採取
「それでこの薬草が毒消しの素になる効果を持っているの。これ単体だと毒草だからそのままは使えないわ」
「へー、そうなんだ。じゃあ煎じてその成分だけ抽出したりするの?」
「そうよ、といってもただ水に浸しておくだけなんだけどね」
結構強引に連れ立ってみたけど気さくに色々教えてくれる。流石の親切。姉御肌。
そして女の子とタイマンで会話するのドキドキしてくるわ。
こういうハイキング的な感じで、森の中で女の子と一緒に歩く経験なんてリアルじゃ全然なかったしめちゃくちゃ楽しい。しかも会話の内容があらかじめ決まってるからスムーズに会話が出来るのがグッド。
ちょっとした知り合いと一緒にいると何話していいかわかんなくてお互い黙って気まずい、そんなことあるよね。特に女の子とそういう状況になるとなんだか謎のプレッシャー感じてとてもとても罪悪感を感じるという現象が発生するからね。

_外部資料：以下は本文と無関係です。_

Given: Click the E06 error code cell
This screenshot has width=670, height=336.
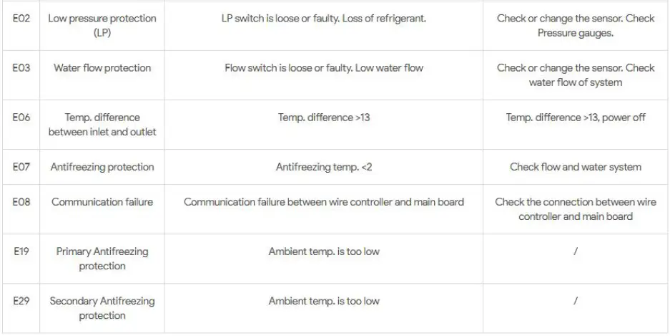Looking at the screenshot, I should [x=21, y=117].
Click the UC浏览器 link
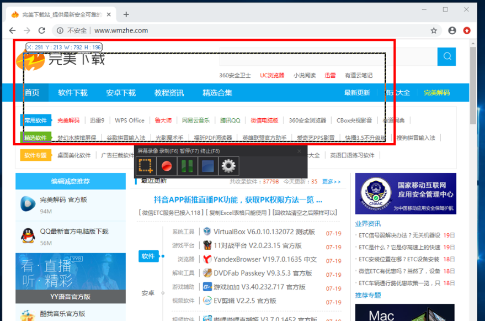This screenshot has height=321, width=485. 272,76
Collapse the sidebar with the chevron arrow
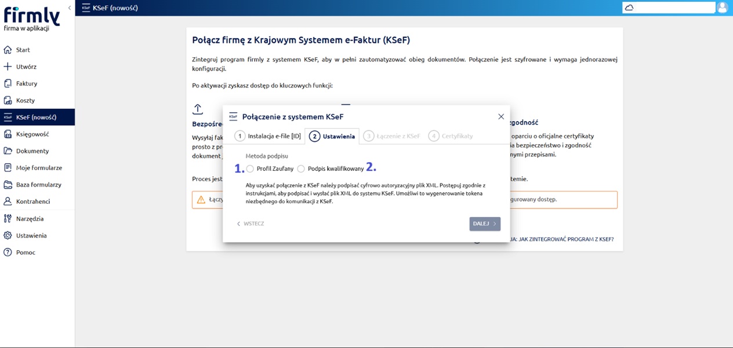The height and width of the screenshot is (348, 733). [70, 8]
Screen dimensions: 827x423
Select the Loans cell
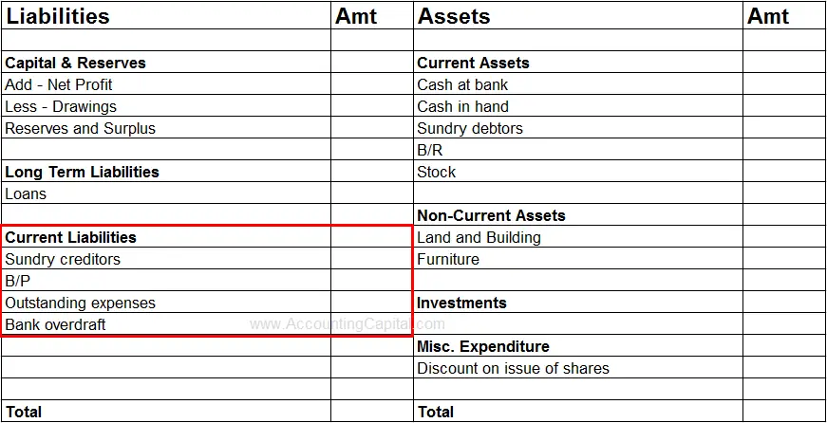pos(26,193)
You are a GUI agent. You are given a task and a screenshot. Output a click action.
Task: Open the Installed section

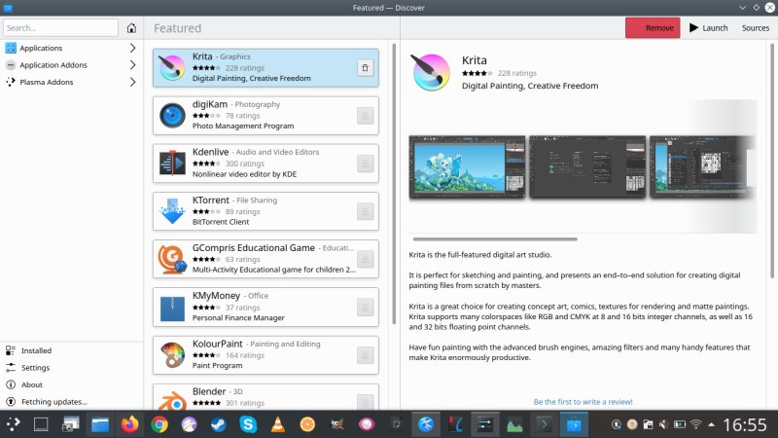pyautogui.click(x=37, y=350)
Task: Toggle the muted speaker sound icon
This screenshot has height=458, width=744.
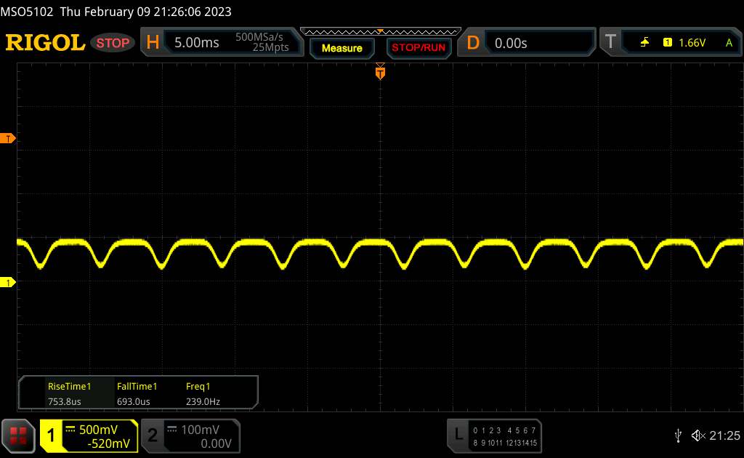Action: click(x=698, y=435)
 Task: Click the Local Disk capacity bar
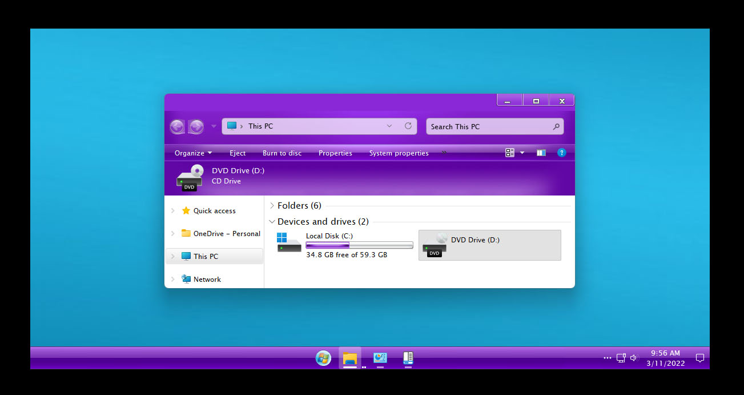click(x=359, y=245)
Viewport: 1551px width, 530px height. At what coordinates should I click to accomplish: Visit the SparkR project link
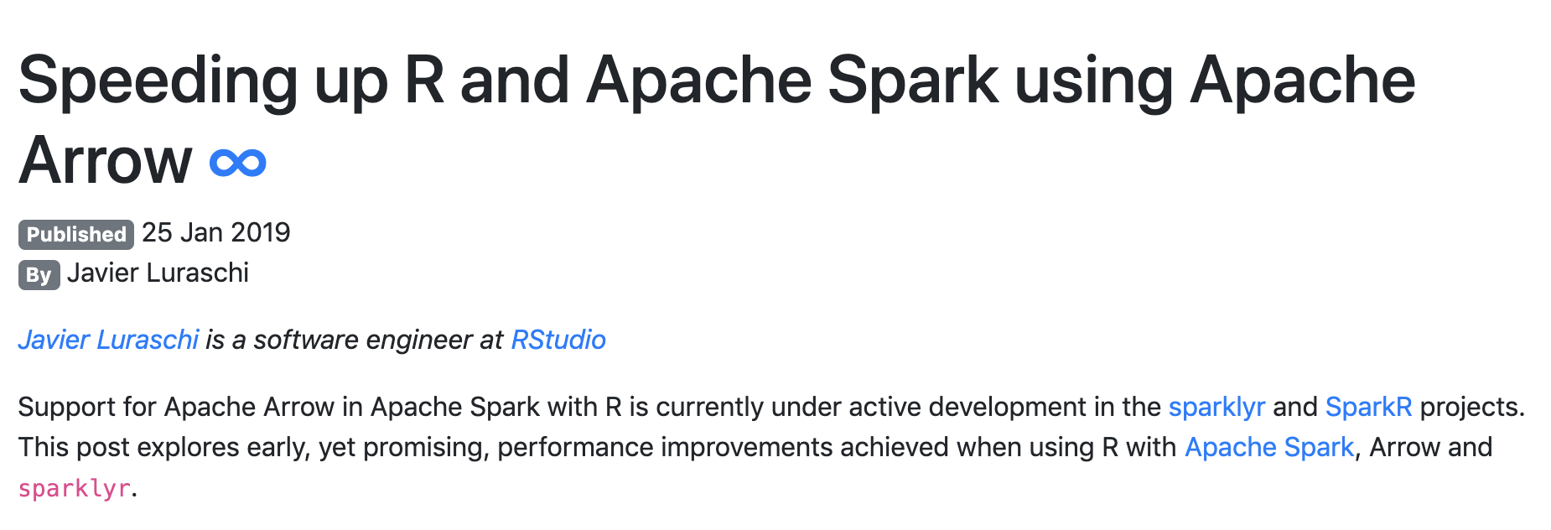click(x=1368, y=407)
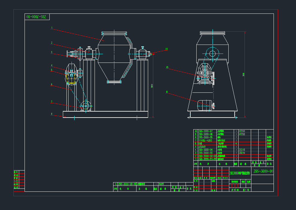296x210 pixels.
Task: Select the ZGS-3000-03-00 entry in row 11
Action: click(127, 184)
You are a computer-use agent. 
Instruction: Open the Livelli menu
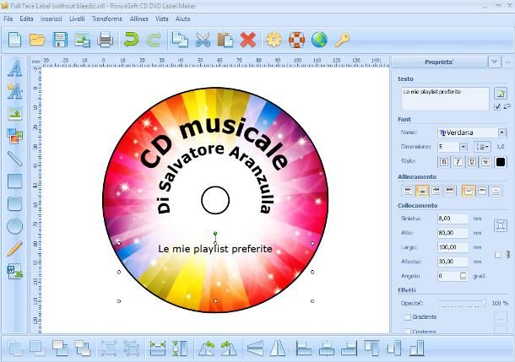(x=77, y=18)
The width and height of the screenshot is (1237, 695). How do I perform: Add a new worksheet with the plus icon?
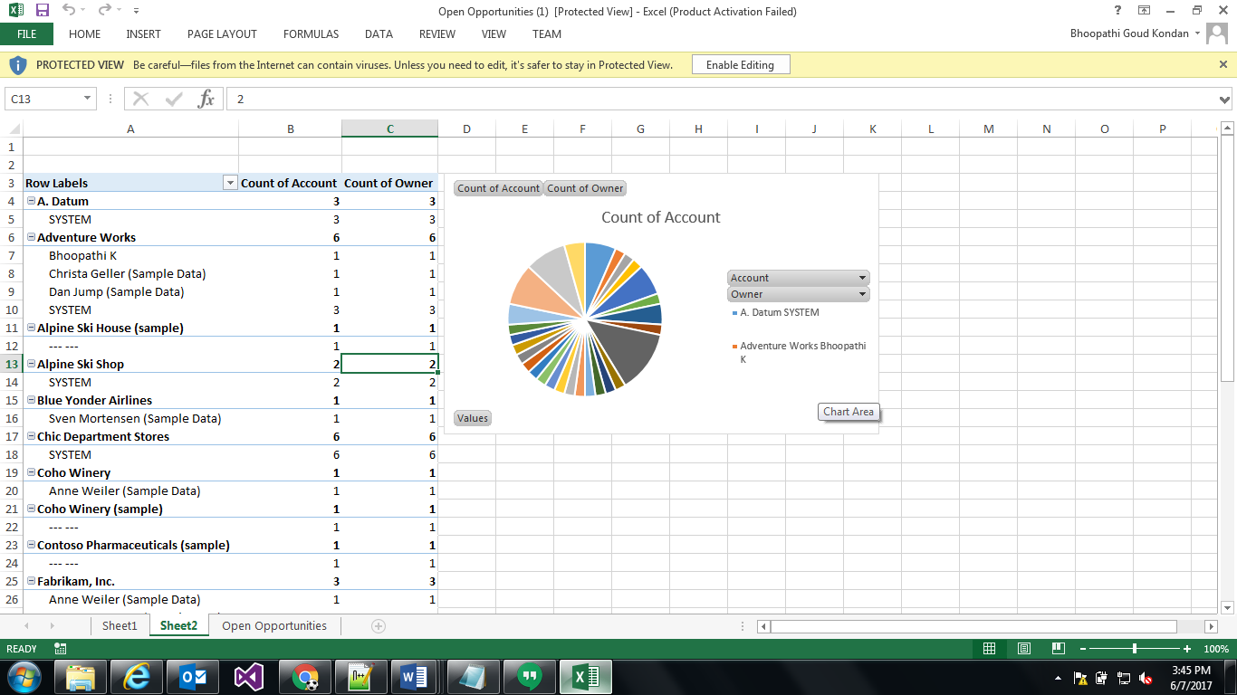378,625
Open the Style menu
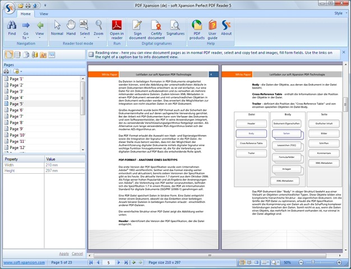 coord(338,12)
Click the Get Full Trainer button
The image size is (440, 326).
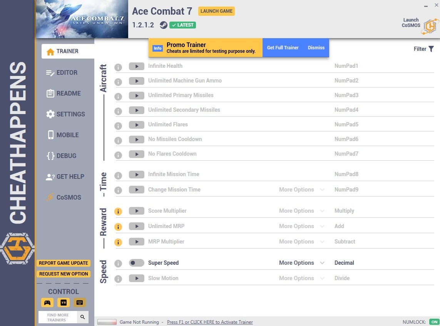[x=283, y=48]
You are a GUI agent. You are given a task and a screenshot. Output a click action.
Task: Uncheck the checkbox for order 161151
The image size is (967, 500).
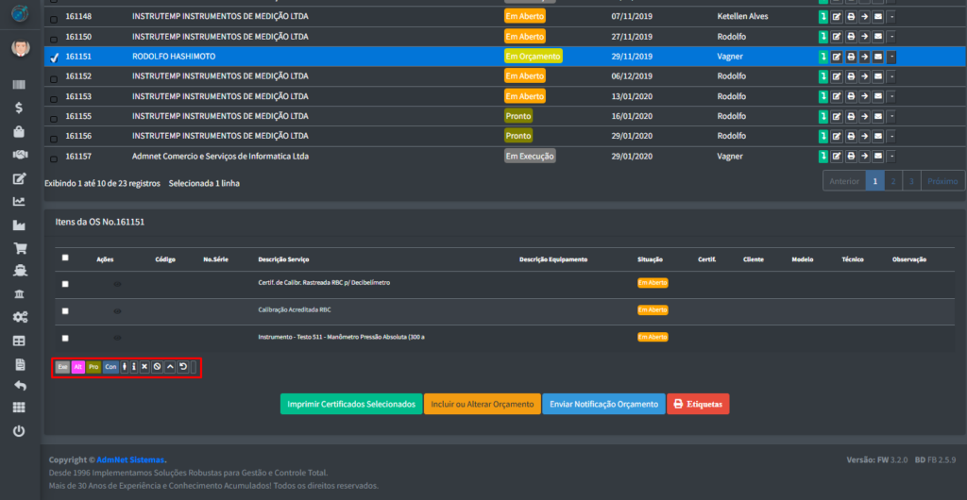coord(54,57)
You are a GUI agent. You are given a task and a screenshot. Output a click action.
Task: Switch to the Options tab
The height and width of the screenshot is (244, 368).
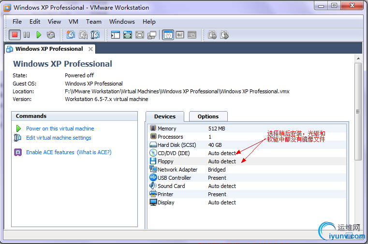point(208,116)
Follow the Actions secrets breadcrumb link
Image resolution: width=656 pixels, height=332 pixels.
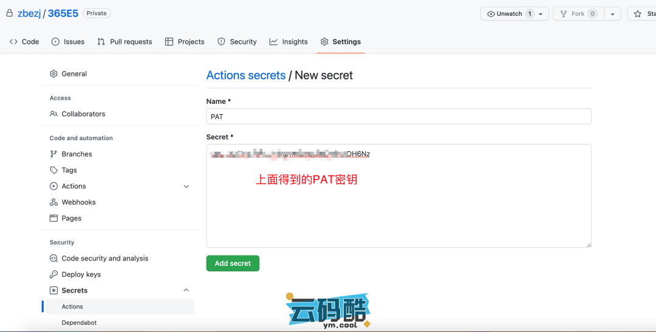tap(246, 75)
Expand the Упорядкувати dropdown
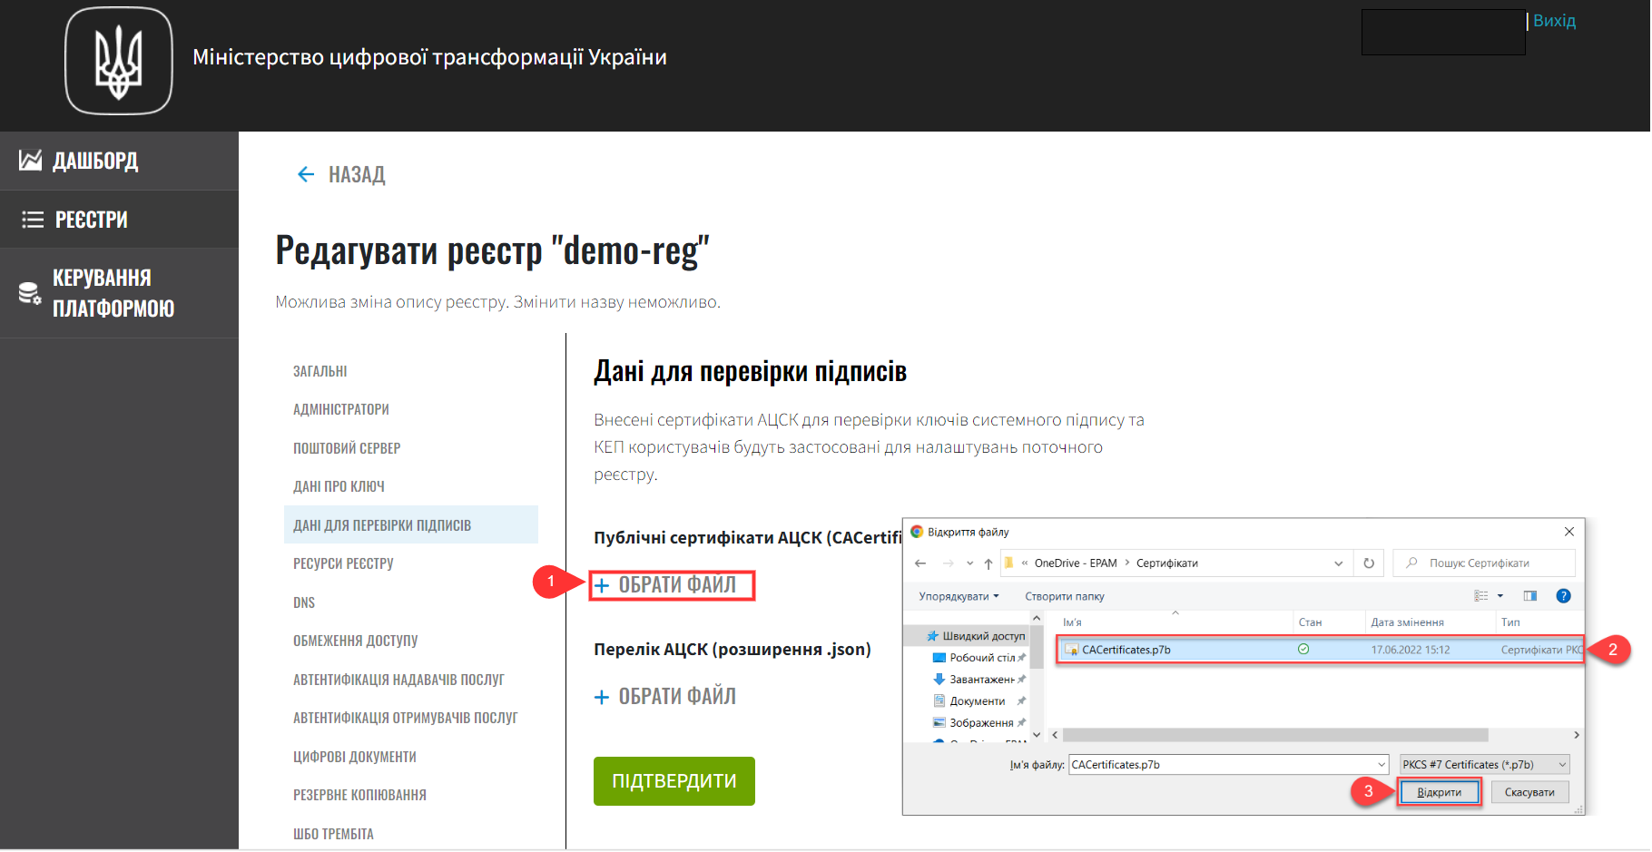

でもこうやって趣味があったり話す内容があったりすれば全然気にならない凄いたのしい。トーク術のスキルとかあったら超欲しいわ。やってたネトゲで詐欺師とかいう職業があって、あれはNPCに対しての会話がすべて有利になる方の選択肢が見えていた。
当然リアルのプレイヤーに対してはそんな事出来ないのであまり意味のないスキルだったけど、ギャルゲーマーやエロゲーマーには一種の敬意を抱かせるに充分なスキルだった。詐欺師から別名、ルート攻略者とかちょっとかっこいい呼び名になってた。
「ちょっと、聞いてる?」
「聞いてる聞いてる。色んな種類があるんだね」
ていうか身長差による上目遣いたまんないわ。
年下最強説あるわ。いや行きすぎなければ年上でも良いけども。
年上の妹ってのも、悪くないよね。うん。
それから小一時間ほど薬草をとりまくりコミュニケーションをはかりまくった結果かなり打ち解けたとみていいだろう。この薬草もギルドのクエストだけでなく、教会とかにも持っていくらしい。
というかリリー自体がギルドに所属しているが、あまり好きではないとのことで、それもやっぱり元貴族というのが大きい。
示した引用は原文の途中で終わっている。